## What you need to do
Would you write out all of the data exactly as it appears below?

[Start of section]

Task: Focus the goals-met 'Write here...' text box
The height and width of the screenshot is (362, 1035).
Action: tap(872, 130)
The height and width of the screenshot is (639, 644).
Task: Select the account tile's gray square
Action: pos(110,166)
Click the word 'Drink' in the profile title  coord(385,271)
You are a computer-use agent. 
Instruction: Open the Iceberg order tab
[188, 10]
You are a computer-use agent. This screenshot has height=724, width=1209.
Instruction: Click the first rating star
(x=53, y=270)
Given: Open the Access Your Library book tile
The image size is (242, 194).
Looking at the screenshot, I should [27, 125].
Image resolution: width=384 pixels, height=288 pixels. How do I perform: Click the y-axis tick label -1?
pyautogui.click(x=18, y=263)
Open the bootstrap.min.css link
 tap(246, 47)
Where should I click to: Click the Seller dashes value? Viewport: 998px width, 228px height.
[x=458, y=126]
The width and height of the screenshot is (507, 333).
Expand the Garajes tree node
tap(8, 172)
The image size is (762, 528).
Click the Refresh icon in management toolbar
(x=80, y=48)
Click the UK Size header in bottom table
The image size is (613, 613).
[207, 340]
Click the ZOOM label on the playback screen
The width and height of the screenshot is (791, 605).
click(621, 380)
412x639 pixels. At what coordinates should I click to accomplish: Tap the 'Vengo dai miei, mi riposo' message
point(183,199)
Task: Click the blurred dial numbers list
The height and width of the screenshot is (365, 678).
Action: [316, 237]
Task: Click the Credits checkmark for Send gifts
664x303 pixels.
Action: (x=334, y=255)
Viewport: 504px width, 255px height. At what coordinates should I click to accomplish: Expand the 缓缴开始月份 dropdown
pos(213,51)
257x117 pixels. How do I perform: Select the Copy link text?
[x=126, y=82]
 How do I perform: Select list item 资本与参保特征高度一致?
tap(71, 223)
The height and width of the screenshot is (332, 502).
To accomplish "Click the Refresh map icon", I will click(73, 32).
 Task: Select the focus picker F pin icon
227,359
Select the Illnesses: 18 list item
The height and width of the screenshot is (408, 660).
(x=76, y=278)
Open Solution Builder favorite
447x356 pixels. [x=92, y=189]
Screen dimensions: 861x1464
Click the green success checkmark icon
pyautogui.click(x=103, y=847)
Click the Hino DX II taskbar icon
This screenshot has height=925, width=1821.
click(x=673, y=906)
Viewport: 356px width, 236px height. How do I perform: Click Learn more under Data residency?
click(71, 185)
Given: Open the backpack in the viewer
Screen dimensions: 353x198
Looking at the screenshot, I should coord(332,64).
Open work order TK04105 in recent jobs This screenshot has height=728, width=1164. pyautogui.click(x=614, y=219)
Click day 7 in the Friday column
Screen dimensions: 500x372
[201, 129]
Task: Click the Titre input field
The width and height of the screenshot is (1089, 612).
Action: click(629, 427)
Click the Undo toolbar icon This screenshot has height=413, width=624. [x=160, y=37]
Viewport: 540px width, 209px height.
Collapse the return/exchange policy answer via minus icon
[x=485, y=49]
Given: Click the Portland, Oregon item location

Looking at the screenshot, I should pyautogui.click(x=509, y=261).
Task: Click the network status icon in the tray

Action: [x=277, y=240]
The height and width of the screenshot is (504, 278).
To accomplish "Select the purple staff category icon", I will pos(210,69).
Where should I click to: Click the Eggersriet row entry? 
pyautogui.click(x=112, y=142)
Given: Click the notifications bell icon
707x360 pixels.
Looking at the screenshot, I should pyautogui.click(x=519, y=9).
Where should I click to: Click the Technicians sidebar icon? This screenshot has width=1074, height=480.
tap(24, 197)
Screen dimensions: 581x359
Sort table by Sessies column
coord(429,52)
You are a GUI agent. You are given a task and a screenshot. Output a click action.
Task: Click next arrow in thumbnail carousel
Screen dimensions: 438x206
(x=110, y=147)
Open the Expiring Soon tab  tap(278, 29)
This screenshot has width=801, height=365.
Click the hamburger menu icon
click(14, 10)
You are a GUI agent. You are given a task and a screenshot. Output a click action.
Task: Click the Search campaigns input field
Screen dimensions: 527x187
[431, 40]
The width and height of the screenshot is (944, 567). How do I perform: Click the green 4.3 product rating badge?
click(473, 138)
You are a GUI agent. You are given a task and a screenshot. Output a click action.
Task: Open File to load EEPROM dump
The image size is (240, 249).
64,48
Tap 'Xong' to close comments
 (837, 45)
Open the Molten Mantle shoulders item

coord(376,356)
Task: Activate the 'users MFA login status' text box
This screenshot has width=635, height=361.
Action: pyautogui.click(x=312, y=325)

[End of section]

## Response to the task
Task: Focus the goals-met 'Write here...' text box
The height and width of the screenshot is (362, 1035).
Action: tap(872, 130)
The height and width of the screenshot is (639, 644).
Task: Select the account tile's gray square
Action: pos(110,166)
Click the word 'Drink' in the profile title  coord(385,271)
You are a computer-use agent. 
Instruction: Open the Iceberg order tab
[188, 10]
You are a computer-use agent. This screenshot has height=724, width=1209.
Instruction: Click the first rating star
(x=53, y=270)
Given: Open the Access Your Library book tile
The image size is (242, 194).
Looking at the screenshot, I should [27, 125].
Image resolution: width=384 pixels, height=288 pixels. How do I perform: Click the y-axis tick label -1?
pyautogui.click(x=18, y=263)
Open the bootstrap.min.css link
 tap(246, 47)
Where should I click to: Click the Seller dashes value? Viewport: 998px width, 228px height.
[x=458, y=126]
The width and height of the screenshot is (507, 333).
Expand the Garajes tree node
tap(8, 172)
The image size is (762, 528).
Click the Refresh icon in management toolbar
(x=80, y=48)
Click the UK Size header in bottom table
The image size is (613, 613).
[207, 340]
Click the ZOOM label on the playback screen
The width and height of the screenshot is (791, 605).
click(621, 380)
412x639 pixels. At what coordinates should I click to accomplish: Tap the 'Vengo dai miei, mi riposo' message
point(183,199)
Task: Click the blurred dial numbers list
The height and width of the screenshot is (365, 678).
Action: [316, 237]
Task: Click the Credits checkmark for Send gifts
664x303 pixels.
Action: (x=334, y=255)
Viewport: 504px width, 255px height. At what coordinates should I click to accomplish: Expand the 缓缴开始月份 dropdown
pos(213,51)
257x117 pixels. How do I perform: Select the Copy link text?
[x=126, y=82]
 How do I perform: Select list item 资本与参保特征高度一致?
tap(71, 223)
The height and width of the screenshot is (332, 502).
To accomplish "Click the Refresh map icon", I will click(73, 32).
 Task: Select the focus picker F pin icon
227,359
Select the Illnesses: 18 list item
The height and width of the screenshot is (408, 660).
(x=76, y=278)
Open Solution Builder favorite
447x356 pixels. [x=92, y=189]
Screen dimensions: 861x1464
Click the green success checkmark icon
pyautogui.click(x=103, y=847)
Click the Hino DX II taskbar icon
This screenshot has height=925, width=1821.
click(x=673, y=906)
Viewport: 356px width, 236px height. How do I perform: Click Learn more under Data residency?
click(71, 185)
Given: Open the backpack in the viewer
Screen dimensions: 353x198
Looking at the screenshot, I should coord(332,64).
Open work order TK04105 in recent jobs This screenshot has height=728, width=1164. pyautogui.click(x=614, y=219)
Click day 7 in the Friday column
Screen dimensions: 500x372
[201, 129]
Task: Click the Titre input field
The width and height of the screenshot is (1089, 612).
Action: click(629, 427)
Click the Undo toolbar icon This screenshot has height=413, width=624. [x=160, y=37]
Viewport: 540px width, 209px height.
Collapse the return/exchange policy answer via minus icon
[x=485, y=49]
Given: Click the Portland, Oregon item location

Looking at the screenshot, I should pyautogui.click(x=509, y=261).
Task: Click the network status icon in the tray

Action: [x=277, y=240]
The height and width of the screenshot is (504, 278).
To accomplish "Select the purple staff category icon", I will pos(210,69).
Where should I click to: Click the Eggersriet row entry? 
pyautogui.click(x=112, y=142)
Given: Click the notifications bell icon
707x360 pixels.
Looking at the screenshot, I should pyautogui.click(x=519, y=9).
Where should I click to: Click the Technicians sidebar icon? This screenshot has width=1074, height=480.
tap(24, 197)
Screen dimensions: 581x359
Sort table by Sessies column
coord(429,52)
You are a GUI agent. You are given a task and a screenshot. Output a click action.
Task: Click next arrow in thumbnail carousel
Screen dimensions: 438x206
(x=110, y=147)
Open the Expiring Soon tab  tap(278, 29)
This screenshot has width=801, height=365.
Click the hamburger menu icon
click(14, 10)
You are a GUI agent. You are given a task and a screenshot. Output a click action.
Task: Click the Search campaigns input field
Screen dimensions: 527x187
[431, 40]
The width and height of the screenshot is (944, 567). How do I perform: Click the green 4.3 product rating badge?
click(473, 138)
You are a GUI agent. You are given a task and a screenshot. Output a click action.
Task: Open File to load EEPROM dump
The image size is (240, 249).
64,48
Tap 'Xong' to close comments
 (837, 45)
Open the Molten Mantle shoulders item

coord(376,356)
Task: Activate the 'users MFA login status' text box
This screenshot has width=635, height=361.
Action: pyautogui.click(x=312, y=325)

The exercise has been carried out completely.